The Link Between Dental Health and Heart Disease

The Link Between Dental Health and Heart Disease

One of the main reasons people get into fitness is to reduce the risk of heart disease and other ailments, such as diabetes, organ failure and COPD. Heart disease is one of the leading causes of death in older people, and your cardiovascular health should be at the forefront of your health journey. There are many ways in which you can reduce your risk of heart disease – by eating plenty of heart-healthy foods and getting plenty of exercises. However, improving your dental health could also go a long way when it comes to preventing heart disease. People with periodontal issues are 2-3 times more likely to develop heart issues, such as having a heart attack or stroke. Preventing gum disease and improving your oral health may prevent you from having significant cardiovascular issues in the future. 

What is Heart Disease? 

Coronary heart disease is a serious condition, and unfortunately, it is all too common. It involves the blood vessels supplying the heart becoming blocked or narrowed. It does not always have obvious symptoms but can cause angina and in serious cases heart attacks. The main treatments for heart disease involve lifestyle changes and medicines. 

Heart disease

Heart disease is often caused by living an unhealthy lifestyle, either by smoking, not exercising or having an unhealthy diet. However, medical researchers have found a link between bad oral health and heart disease. If you develop gum disease, you are at a significantly higher chance of also developing heart disease. But why is this, and what can you do to prevent it?

How Can Your Oral Health Affect Your Chances Of Developing Heart Disease? 

Heart disease and gum disease have a lot in common. Gum disease begins when a sticky, bacterial film called plaque builds up on the teeth. This is usually remedied by brushing regularly and limiting foods which create plaque, however, plaque can still build up on the teeth. Heart disease also follows a similar route, as a different form of plaque made up of fat, cholesterol and calcium forms inside the arteries. However, there may not be a direct link between the two. Plenty of people with cardiovascular issues have perfect teeth, and plenty of people with gum disease have no heart issues. It could merely be a matter of shared risk factors. For example, a bad diet and smoking can affect both your oral health and your heart health. 

Oral health

However, researchers have found an ‘inflammation link’ between heart and gum disease. Periodontal disease increases the body’s burden of inflammation, which can increase the number of cells in your body that can attack irritants and microbial invaders. In the short term, this can promote your body’s natural healing. However long-term chronic inflammation can contribute to many health problems in the future, especially heart disease. In simple terms, gum disease can lead to inflammation which can increase your chance of developing heart disease. Quelling gum disease can significantly contribute to heart disease. 

What Can You Do To Improve Your Oral Health?

There are many ways in which you can protect your teeth from developing gum disease. For example, regularly cleaning your teeth twice a day can help prevent the development of gum disease. You should be brushing your teeth twice a day – before you eat anything and after you’ve finished eating everything you will that day, with fluoride toothpaste. Don’t rinse the toothpaste off, as leaving the toothpaste on will act as a barrier to protect your teeth. 

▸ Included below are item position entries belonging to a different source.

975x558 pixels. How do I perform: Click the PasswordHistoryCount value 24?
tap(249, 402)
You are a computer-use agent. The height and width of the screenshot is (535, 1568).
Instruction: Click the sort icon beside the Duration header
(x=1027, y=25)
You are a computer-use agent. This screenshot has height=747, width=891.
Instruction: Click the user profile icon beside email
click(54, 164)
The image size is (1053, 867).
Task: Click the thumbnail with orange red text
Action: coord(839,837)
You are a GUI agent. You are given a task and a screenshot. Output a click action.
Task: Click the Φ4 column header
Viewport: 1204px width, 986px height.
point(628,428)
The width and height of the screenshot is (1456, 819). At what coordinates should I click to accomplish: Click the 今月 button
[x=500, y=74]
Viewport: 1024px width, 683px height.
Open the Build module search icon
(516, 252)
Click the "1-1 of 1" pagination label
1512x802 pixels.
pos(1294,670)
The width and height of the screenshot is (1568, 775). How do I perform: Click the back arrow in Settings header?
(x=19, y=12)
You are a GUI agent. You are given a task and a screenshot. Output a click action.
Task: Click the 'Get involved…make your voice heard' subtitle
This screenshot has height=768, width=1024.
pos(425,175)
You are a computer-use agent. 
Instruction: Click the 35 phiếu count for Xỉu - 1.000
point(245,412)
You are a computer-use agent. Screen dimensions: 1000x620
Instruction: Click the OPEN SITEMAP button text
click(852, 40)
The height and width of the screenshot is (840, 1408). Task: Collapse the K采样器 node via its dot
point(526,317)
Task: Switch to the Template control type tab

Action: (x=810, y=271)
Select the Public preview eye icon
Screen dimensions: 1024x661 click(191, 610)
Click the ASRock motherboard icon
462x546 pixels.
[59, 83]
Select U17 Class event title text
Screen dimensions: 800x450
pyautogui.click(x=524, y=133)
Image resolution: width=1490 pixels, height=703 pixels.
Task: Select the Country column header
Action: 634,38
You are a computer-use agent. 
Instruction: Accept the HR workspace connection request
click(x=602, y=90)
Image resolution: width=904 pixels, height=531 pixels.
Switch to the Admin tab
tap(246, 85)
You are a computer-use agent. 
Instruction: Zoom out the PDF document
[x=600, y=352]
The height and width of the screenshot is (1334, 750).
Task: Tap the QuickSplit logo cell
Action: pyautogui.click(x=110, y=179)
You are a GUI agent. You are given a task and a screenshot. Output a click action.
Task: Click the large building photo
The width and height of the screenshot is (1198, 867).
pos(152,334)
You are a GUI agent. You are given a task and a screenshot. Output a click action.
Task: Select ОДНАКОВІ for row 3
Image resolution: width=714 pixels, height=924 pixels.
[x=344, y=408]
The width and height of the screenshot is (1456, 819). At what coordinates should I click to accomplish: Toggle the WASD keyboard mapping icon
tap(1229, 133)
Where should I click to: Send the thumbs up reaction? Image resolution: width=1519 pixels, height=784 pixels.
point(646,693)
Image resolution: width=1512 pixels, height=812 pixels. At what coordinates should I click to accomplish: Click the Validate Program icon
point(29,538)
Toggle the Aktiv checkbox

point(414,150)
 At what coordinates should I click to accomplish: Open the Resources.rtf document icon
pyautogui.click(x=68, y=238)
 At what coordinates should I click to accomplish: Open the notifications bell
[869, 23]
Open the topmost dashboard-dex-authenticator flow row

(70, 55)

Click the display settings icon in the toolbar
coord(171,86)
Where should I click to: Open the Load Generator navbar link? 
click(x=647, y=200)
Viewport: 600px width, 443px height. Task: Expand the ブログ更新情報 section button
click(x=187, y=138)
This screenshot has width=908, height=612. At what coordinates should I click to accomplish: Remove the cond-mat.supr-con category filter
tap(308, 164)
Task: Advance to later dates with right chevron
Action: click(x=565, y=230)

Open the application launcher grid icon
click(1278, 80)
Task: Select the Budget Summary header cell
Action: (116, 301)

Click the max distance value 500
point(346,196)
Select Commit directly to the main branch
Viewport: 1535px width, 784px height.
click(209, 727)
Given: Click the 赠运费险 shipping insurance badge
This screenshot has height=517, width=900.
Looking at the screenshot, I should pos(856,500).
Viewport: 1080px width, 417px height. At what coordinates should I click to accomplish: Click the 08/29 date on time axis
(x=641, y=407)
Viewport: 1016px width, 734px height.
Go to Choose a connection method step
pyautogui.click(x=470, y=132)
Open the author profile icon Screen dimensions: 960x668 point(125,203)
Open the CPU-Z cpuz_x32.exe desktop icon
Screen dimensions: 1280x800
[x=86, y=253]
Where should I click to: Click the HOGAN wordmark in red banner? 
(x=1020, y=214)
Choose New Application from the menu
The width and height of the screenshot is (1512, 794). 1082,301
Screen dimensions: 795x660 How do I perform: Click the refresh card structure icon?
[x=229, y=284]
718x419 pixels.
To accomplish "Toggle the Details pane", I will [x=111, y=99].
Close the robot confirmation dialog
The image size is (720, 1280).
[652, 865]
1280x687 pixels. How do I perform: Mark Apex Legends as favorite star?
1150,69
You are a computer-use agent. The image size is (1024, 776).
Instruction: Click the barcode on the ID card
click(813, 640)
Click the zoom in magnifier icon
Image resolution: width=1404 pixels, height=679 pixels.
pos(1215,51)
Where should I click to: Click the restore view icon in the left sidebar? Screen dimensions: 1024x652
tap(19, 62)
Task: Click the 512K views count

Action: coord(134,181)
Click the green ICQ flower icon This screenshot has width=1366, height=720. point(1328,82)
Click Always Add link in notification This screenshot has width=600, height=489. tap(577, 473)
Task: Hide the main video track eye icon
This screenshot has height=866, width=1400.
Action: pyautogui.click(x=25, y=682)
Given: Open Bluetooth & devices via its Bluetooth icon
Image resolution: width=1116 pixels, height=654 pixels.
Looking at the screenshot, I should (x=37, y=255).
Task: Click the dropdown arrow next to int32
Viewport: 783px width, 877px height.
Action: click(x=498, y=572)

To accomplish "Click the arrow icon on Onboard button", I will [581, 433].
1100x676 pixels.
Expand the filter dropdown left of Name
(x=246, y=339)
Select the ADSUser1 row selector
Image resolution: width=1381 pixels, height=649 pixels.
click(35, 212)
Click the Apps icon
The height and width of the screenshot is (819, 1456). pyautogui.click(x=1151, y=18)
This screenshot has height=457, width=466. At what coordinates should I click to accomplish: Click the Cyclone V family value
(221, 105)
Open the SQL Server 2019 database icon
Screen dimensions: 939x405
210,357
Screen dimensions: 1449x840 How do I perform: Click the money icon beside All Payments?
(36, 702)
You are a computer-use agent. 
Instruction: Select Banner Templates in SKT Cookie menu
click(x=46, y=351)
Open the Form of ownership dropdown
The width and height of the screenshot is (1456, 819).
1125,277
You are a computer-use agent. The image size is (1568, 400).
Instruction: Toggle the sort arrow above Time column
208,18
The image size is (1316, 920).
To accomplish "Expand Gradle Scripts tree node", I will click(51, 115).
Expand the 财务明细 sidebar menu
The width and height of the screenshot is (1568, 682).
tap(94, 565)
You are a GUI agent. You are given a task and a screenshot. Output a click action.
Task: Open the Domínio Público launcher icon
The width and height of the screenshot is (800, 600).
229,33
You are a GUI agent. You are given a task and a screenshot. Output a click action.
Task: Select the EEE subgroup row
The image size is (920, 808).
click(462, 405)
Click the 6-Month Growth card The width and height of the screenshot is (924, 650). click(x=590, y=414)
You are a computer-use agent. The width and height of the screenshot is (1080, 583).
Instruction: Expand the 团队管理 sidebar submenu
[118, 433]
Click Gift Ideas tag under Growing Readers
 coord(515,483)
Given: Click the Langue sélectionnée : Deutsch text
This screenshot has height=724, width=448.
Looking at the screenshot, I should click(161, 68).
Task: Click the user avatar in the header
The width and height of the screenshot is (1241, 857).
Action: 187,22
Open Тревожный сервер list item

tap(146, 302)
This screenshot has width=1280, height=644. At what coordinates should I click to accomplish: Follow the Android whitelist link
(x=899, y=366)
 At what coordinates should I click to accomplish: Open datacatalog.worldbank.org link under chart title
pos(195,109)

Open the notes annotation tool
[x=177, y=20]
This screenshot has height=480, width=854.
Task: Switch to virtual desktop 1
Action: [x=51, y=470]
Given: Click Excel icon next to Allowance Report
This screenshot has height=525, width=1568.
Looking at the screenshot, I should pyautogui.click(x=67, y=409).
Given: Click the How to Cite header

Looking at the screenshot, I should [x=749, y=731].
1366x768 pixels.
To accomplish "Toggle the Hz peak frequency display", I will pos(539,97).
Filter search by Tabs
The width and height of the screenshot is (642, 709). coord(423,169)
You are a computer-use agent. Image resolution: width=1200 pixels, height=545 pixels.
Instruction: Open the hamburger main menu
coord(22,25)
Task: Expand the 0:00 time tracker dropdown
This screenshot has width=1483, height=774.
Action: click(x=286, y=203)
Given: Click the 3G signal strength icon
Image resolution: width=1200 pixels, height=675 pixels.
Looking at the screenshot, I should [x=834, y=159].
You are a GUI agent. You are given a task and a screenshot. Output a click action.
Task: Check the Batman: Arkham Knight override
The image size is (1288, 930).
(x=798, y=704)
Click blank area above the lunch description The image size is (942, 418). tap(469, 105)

Using floss and interdental brushes is one of the best things you can do in order to combat plaque buildup. This is because plaque can often build up between the spaces of the teeth, and flossing can make sure your teeth are a lot cleaner. A prominent dentist Solihull based has recommended changing your toothbrush as often as every month, depending on how severely you brush your teeth. However, toothbrushes should be changed at least every 3 months. Seeing a dentist regularly can also help find early problems with your teeth such as developing cavities, meaning you can fix them a lot more quickly. 

Teeth and Heart

Looking after your oral health could significantly decrease your chances of developing heart disease. As well as eating a healthy diet and exercising, you should also brush your teeth often and see a dentist regularly in order to make your health the best it can be.